Be extremely careful with the knowledge. It can be used for good, or it can cause great harm. These two (a TCP and a UDP), the "The two rules to rule them all", rules accounts for 10K monthly banned hosts (hosts set up to be unbanned after 28 days, but trigger the rule before that).
...(I'm going to try and rephrase this such than "anyone" can understand it, because this is visible to the world, not because I have an opinion on your mental capabilities pfBasic;)
IOW: The Golden Rules appear to be two custom Suricata rules you create that are tailored your your network. Tailored to look for traffic coming in from outside your network destined for unused privileged ports. Privileged ports are ports 1 though port 1024, they are ports reserved for services like http(s), ssh, ftp, etc. If there's something that should be reachable from outside your network on these ports it's because "you" are intentionally running a "server". So you know to expect traffic destined to a few specific ports in this range, right? Therefore traffic destined for those ports is expected and you exclude from these rules; because drum roll all unexpected traffic destined for privileged ports is basically guaranteed to be some form of malicious activity (probably a port scan). These rules allow you to detect that undesired traffic & begin dropping traffic to/from the offending source IPs. Dropping all further traffic to/from these IPs stops those IPs from being able to continue to attack your network.To put it (my understanding) more generically, intelligently, and far more succinctly: the Golden Rules detect traffic to ports explicitly blocked by the firewall.

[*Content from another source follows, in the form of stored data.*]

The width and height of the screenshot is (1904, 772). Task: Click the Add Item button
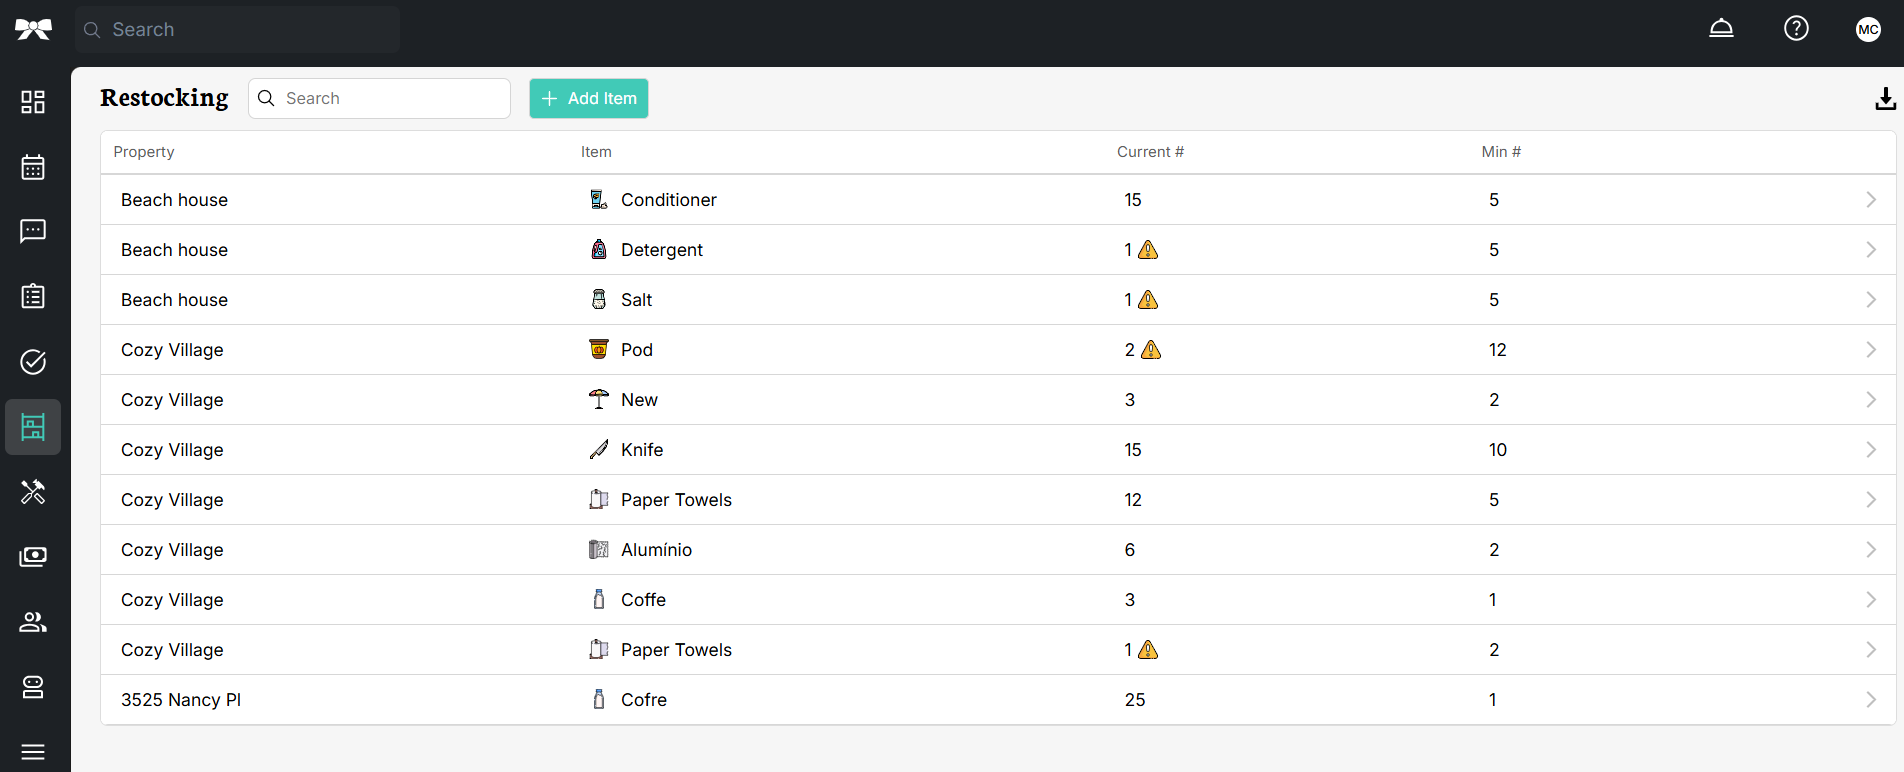coord(589,99)
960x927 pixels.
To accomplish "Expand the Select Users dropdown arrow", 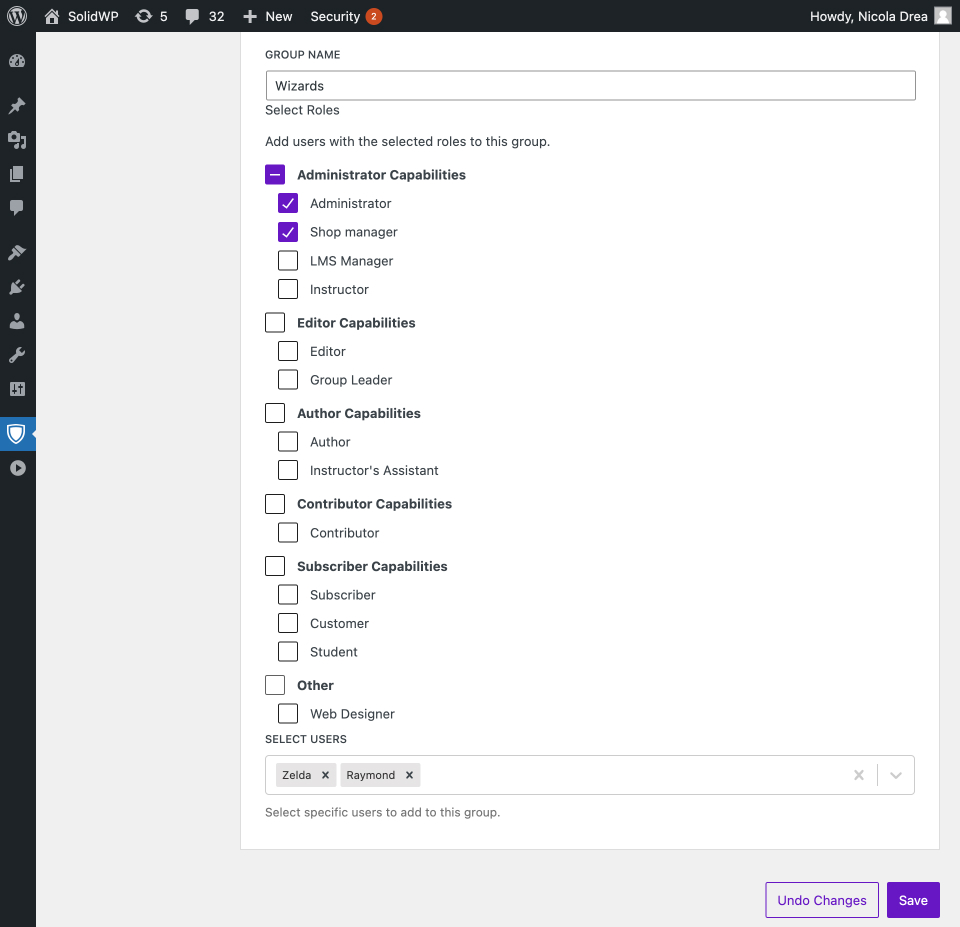I will tap(896, 775).
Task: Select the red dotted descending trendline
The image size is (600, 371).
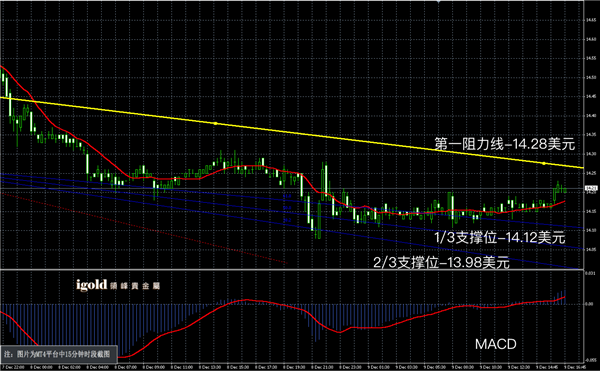Action: click(x=144, y=229)
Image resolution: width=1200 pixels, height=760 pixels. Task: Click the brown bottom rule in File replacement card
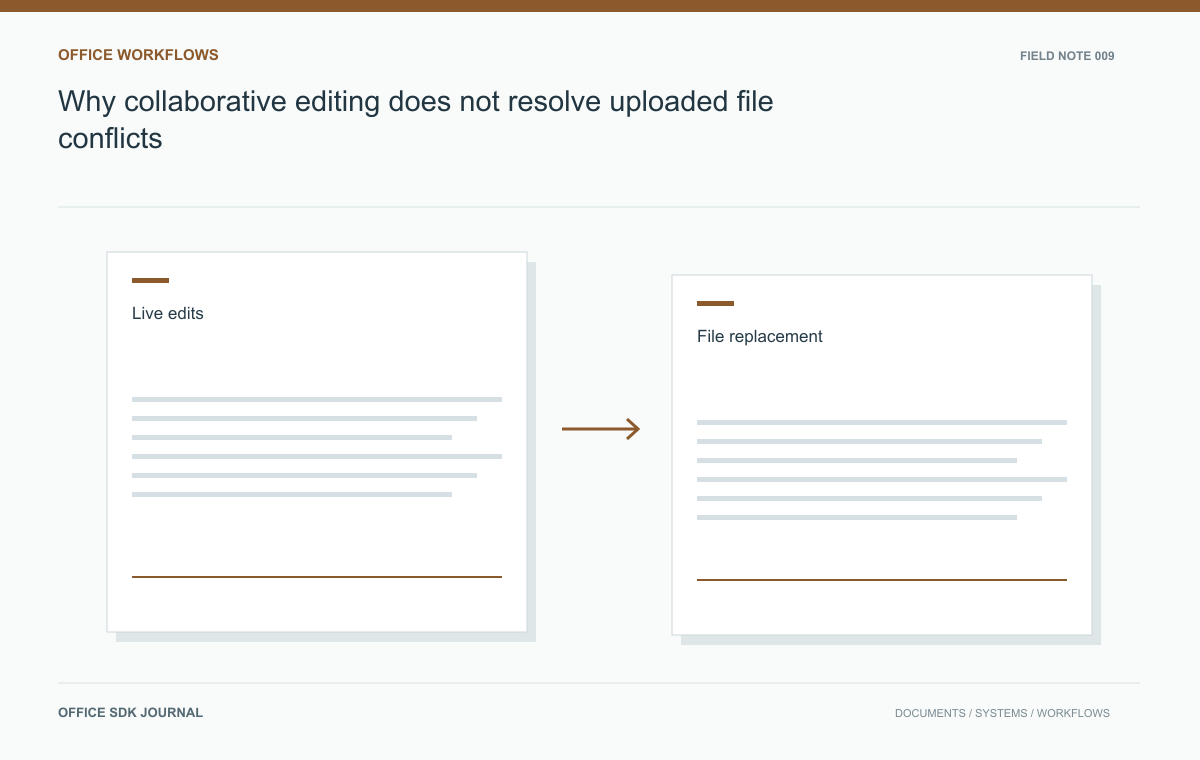[x=882, y=580]
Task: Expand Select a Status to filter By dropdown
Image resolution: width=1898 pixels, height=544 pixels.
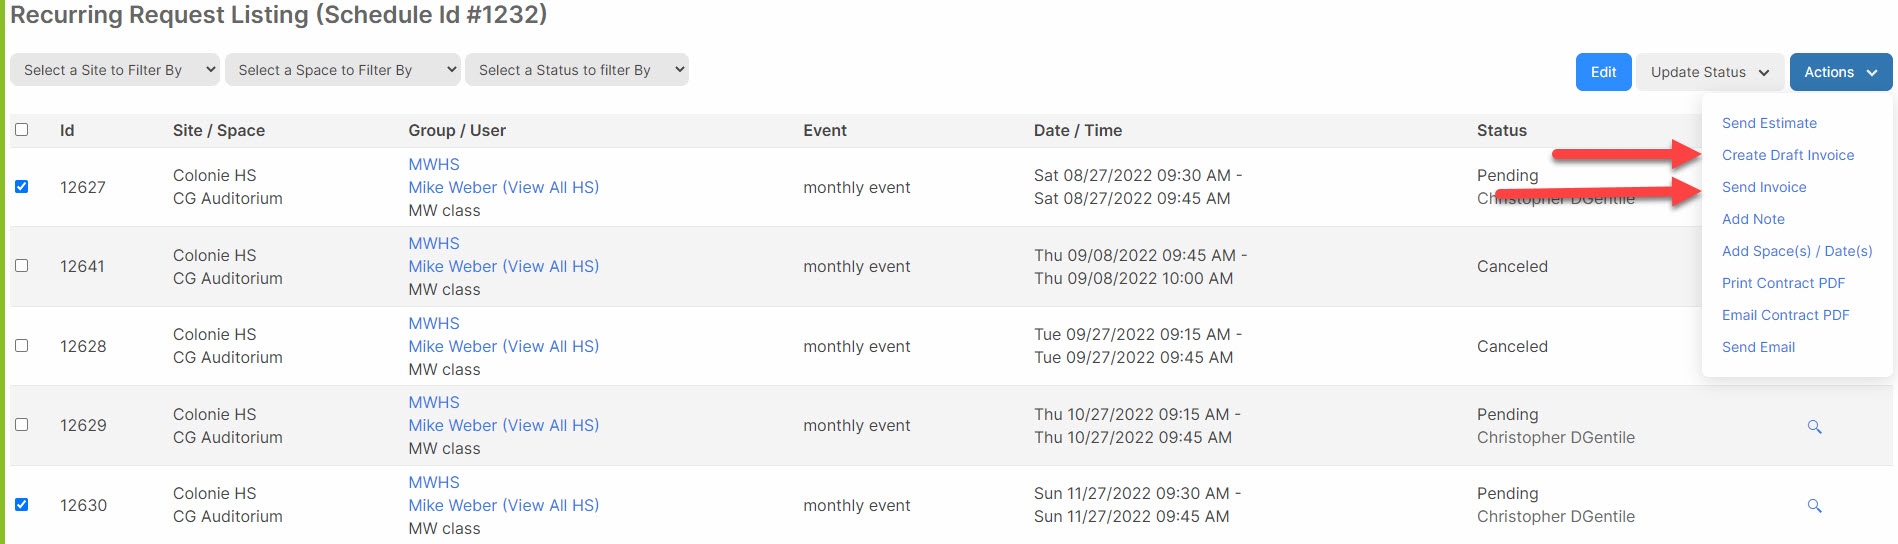Action: pyautogui.click(x=577, y=70)
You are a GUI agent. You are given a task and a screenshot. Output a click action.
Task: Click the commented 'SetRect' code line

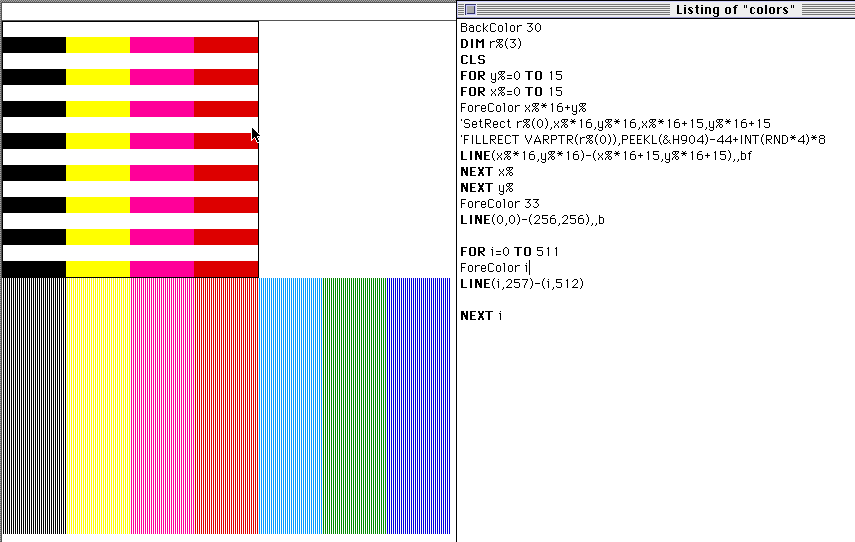(614, 124)
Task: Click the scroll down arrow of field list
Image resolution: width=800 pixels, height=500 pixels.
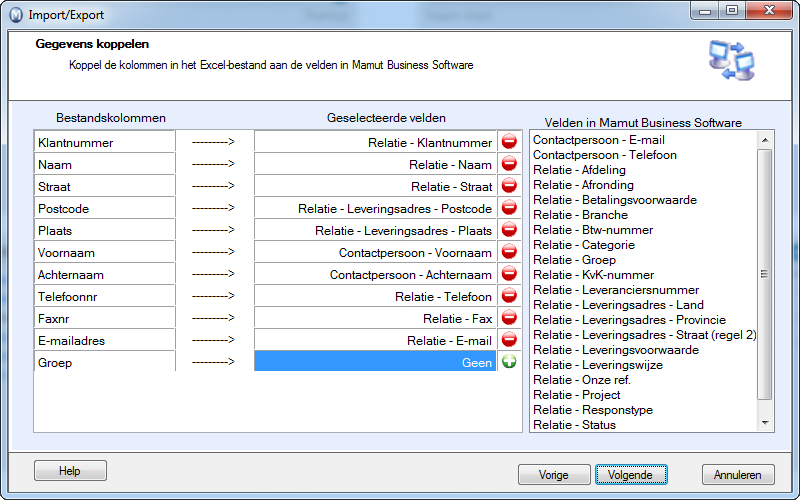Action: pos(764,422)
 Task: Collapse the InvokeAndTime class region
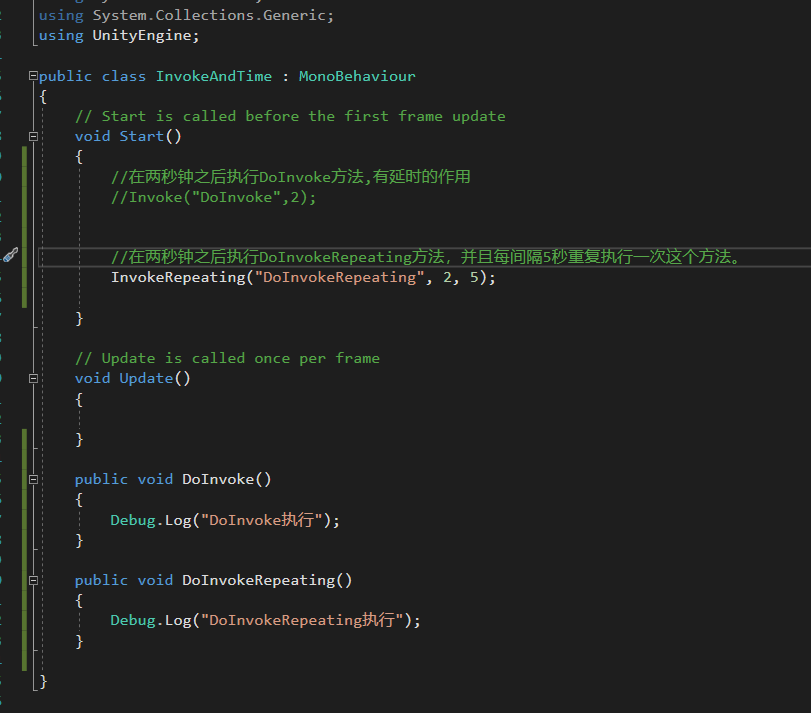(x=33, y=75)
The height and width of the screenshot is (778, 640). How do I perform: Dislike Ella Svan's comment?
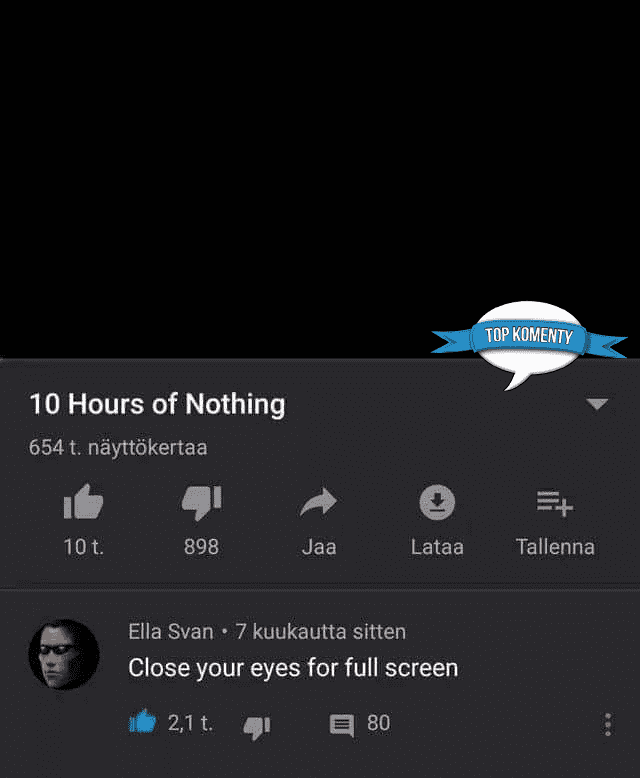256,727
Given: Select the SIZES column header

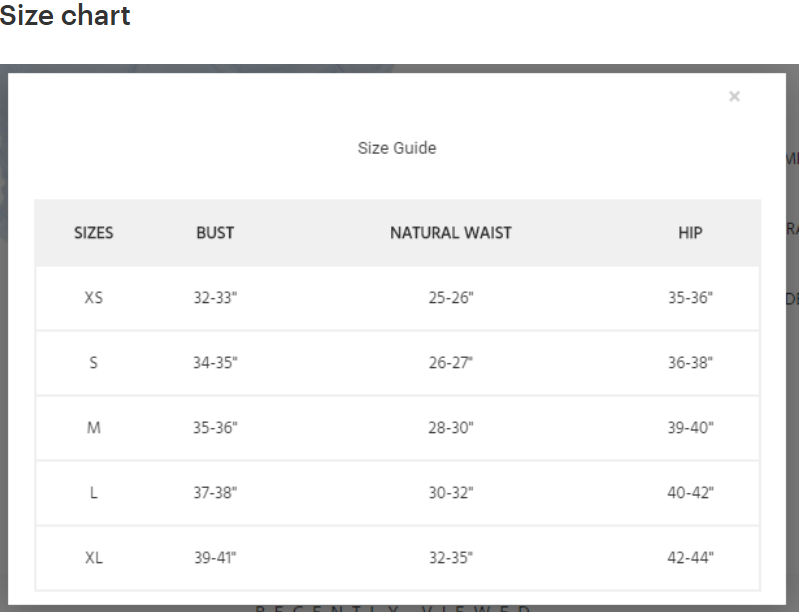Looking at the screenshot, I should tap(93, 233).
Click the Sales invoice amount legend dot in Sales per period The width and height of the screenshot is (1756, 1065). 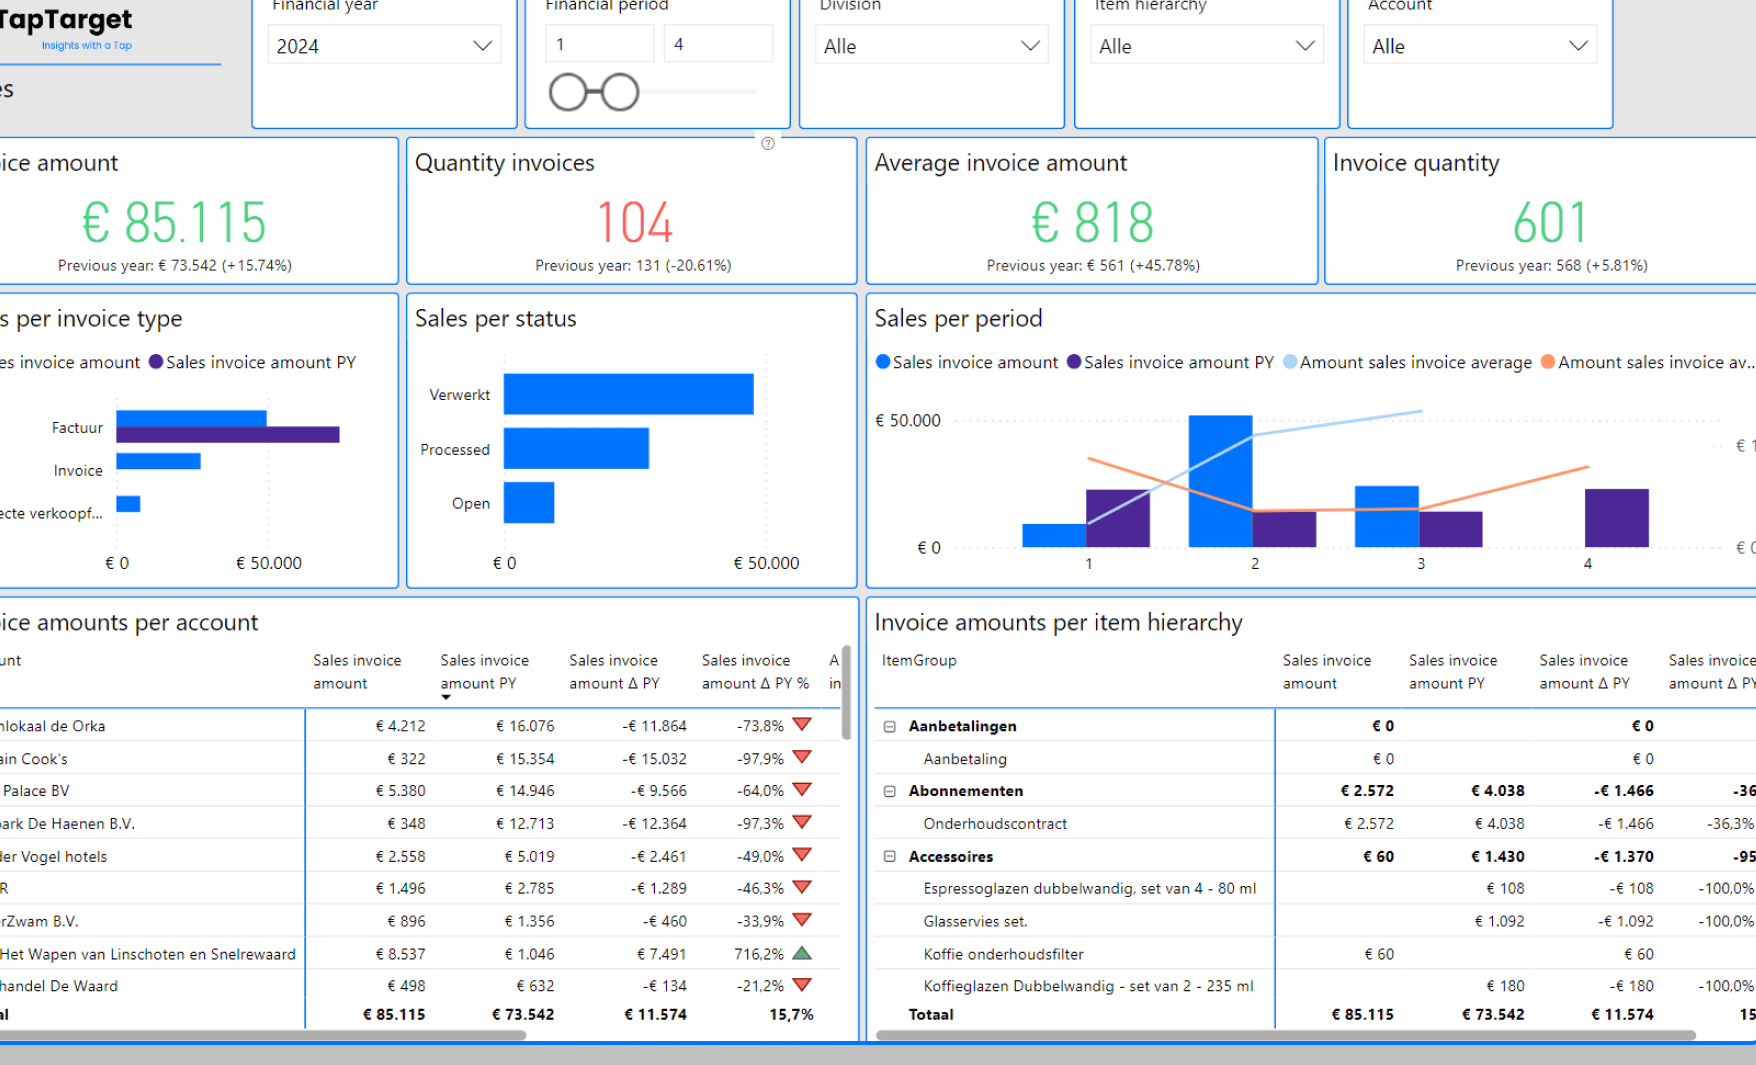(883, 362)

Detecting traffic to explicitly blocked ports provides a high quality method of identifying bad actors so that you can drop all further traffic to/from that IP. Typically you don't explicitly block ports higher than 1024 as they can (and are) used for legitimate traffic without you taking any special action (like installing a web server daemon). (Though 8080 might be a good exception to that rule.)
Hope this all helps! :)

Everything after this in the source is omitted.